ABSTRACT Activation of immune cells is a key process in the initiation and progression of neurodegenerative diseases, particularly multiple sclerosis (MS). Presently, there is no non-invasive imaging method that can specifically detect activated immune cells and neuroinflammation in clinical settings. Recent development of radiotracers for positron emission tomography (PET) have shown great potential for the detection of cells from the adaptive immune system. Specifically, 2'-deoxy-2'-[18F]fluoro-9-β-D- arabinofuranosylguanine ([18F]F-AraG) has been shown to enable the detection of activated primary T-cells in graft-versus-host disease. At the same time, hyperpolarized 13C magnetic resonance spectroscopic imaging (HP 13C MRSI) is emerging as a new metabolic MR method to monitor enzymatic reactions in vivo in real-time. HP [1-13C] pyruvate has proven to be sensitive to highly glycolytic pro-inflammatory cells from the innate immune system (i.e. Macrophages) in animal models of peripheral inflammation, MS and traumatic brain injury. Importantly, both [18F]F-AraG and HP [1-13C] pyruvate have shown great promise in first-in-human studies of cancer. In this project, we propose to investigate the potential of HP [1-13C] pyruvate and [18F]F-AraG PET imaging to non-invasively assess cerebral lesion stage and to monitor response to immunomodulatory therapies in a novel murine model for MS. To do so, HP 13C MRSI and PET imaging sessions will be performed at key time points during disease induction and progression. Next, HP [1-13C] pyruvate and [18F]F-AraG will be used to evaluate treatment response from two clinically relevant and commonly prescribed drugs for MS, Dimethyl-fumarate and Fingolimod. PET and MRI findings will be confirmed using ex vivo correlates of tracer biodistribution and immuno-histopathological markers for inflammation and lesion characterization. Because HP [1-13C] pyruvate and [18F]F-AraG PET are readily available for clinical translation, drugs and the imaging findings, outcomes from this project will identify clinically relevant biomarkers that could provide diagnostic, prognostic and therapeutic information to better achieve precision medicine for patients with MS. Upon clinical translation, such methods could help refine therapeutic regimens and lead to better clinical outcomes and patient quality of life.

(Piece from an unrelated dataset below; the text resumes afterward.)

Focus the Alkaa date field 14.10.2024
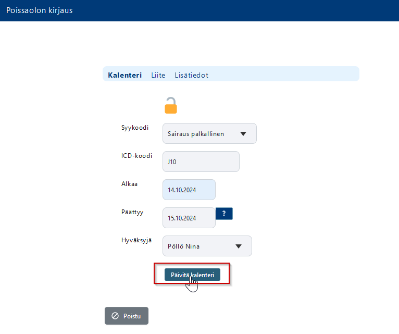Screen dimensions: 399x334 (x=189, y=190)
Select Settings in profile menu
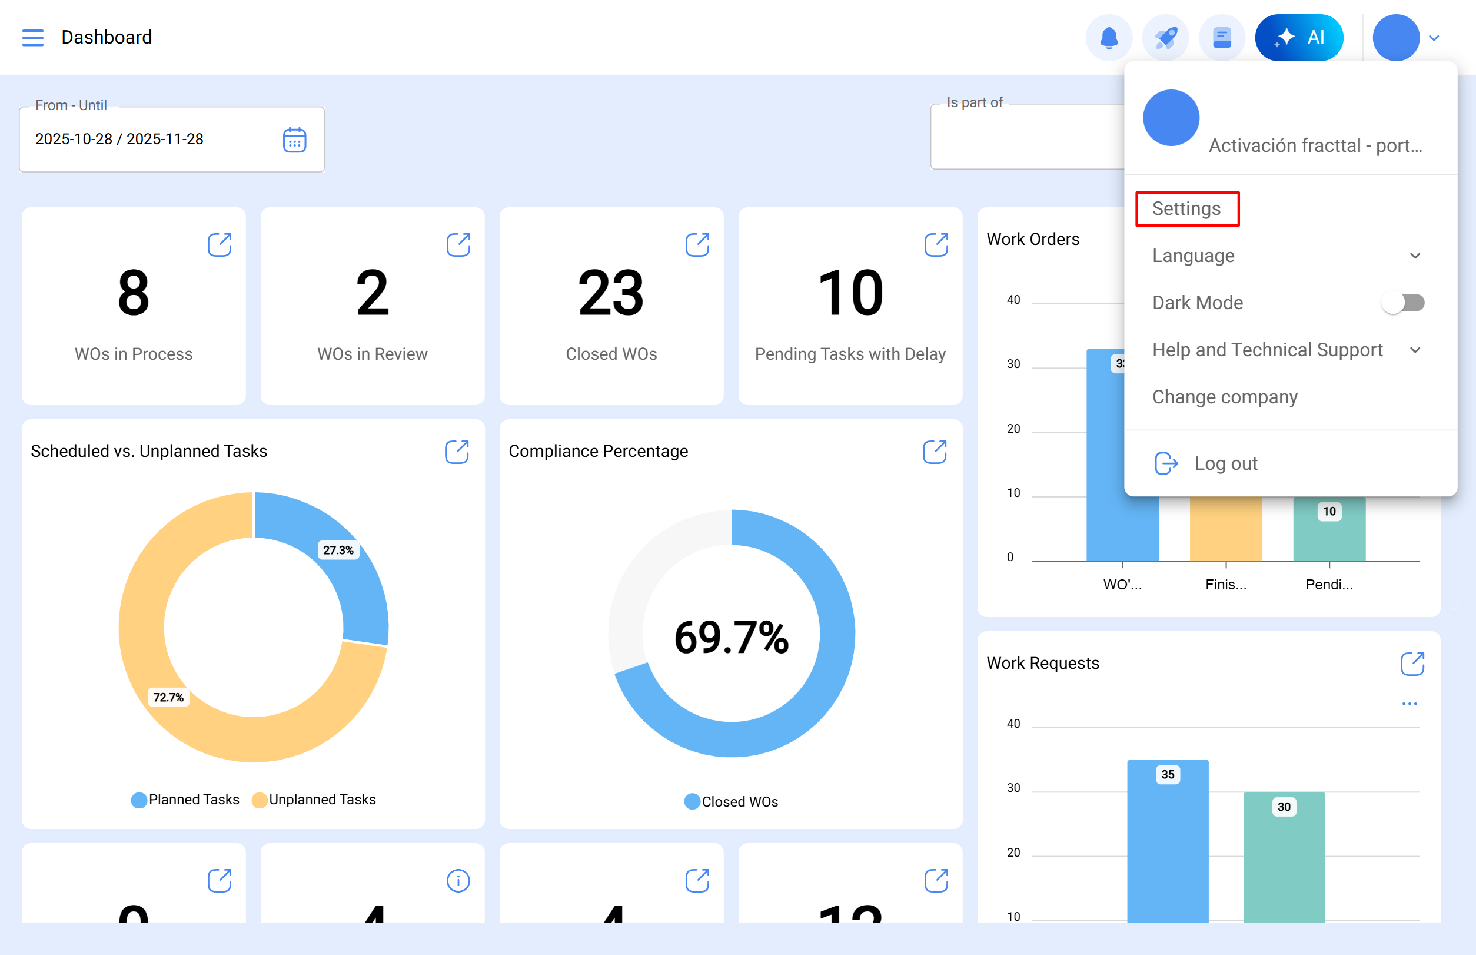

抽象的 免疫细胞的激活是神经退行性疾病的主动性和进展的关键过程， 特别是多发性硬化症（MS）。目前，没有非侵入性成像方法可以专门 在临床环境中检测到的活化的免疫细胞和神经炎症。 阳性发射断层扫描（PET）的放射性示踪剂的最新发展显示出很大的潜力 从适应性免疫系统中检测细胞。具体而言，2'-Deoxy-2' - [18F]氟-9-β-d- 已证明阿拉伯呋喃糖基瓜（[18F] F-arag）可以检测活化的原代T细胞 移植物与宿主病。同时，超极化13C磁共振光谱成像（HP 13C MRSI）正在成为一种新的代谢MR方法，可实时监测体内酶促反应。惠普 [1-13C]丙酮酸已被证明对先天免疫的高糖酵解促炎细胞很敏感 周围感染，MS和创伤性脑损伤的动物模型中的系统（即巨噬细胞）。 重要的是，[18F] F-ARAG和HP [1-13C]丙酮酸都在人类的首次人类研究中都表现出巨大的希望 癌症。 在这个项目中，我们建议研究HP [1-13C]丙酮酸和[18F] F-arag PET成像的潜力 非侵入性评估脑病变阶段，并监测新颖的免疫调节疗法的反应 MS的鼠模型。 为此，HP 13C MRSI和PET成像会议将在疾病诱导期间的关键时间点进行 和进展。接下来，HP [1-13C]丙酮酸和[18F] F-ARAG将用于评估从 MS，二甲基二甲酯和芬洛莫德的两种临床相关和常规药物。宠物和MRI 调查结果将使用示踪剂生物分布和免疫 - 涉及病理学标记的离体相关性确认 用于炎症和病变表征。 因为HP [1-13C]丙酮酸和[18F] F-Arag PET很容易用于临床翻译，药物和 成像发现，该项目的结果将确定可以提供的临床相关生物标志物 诊断，预后和治疗信息，以更好地为MS患者获得精确药物。 临床翻译后，这种方法可以帮助改善热方案并导致更好的临床 结果和患者生活质量。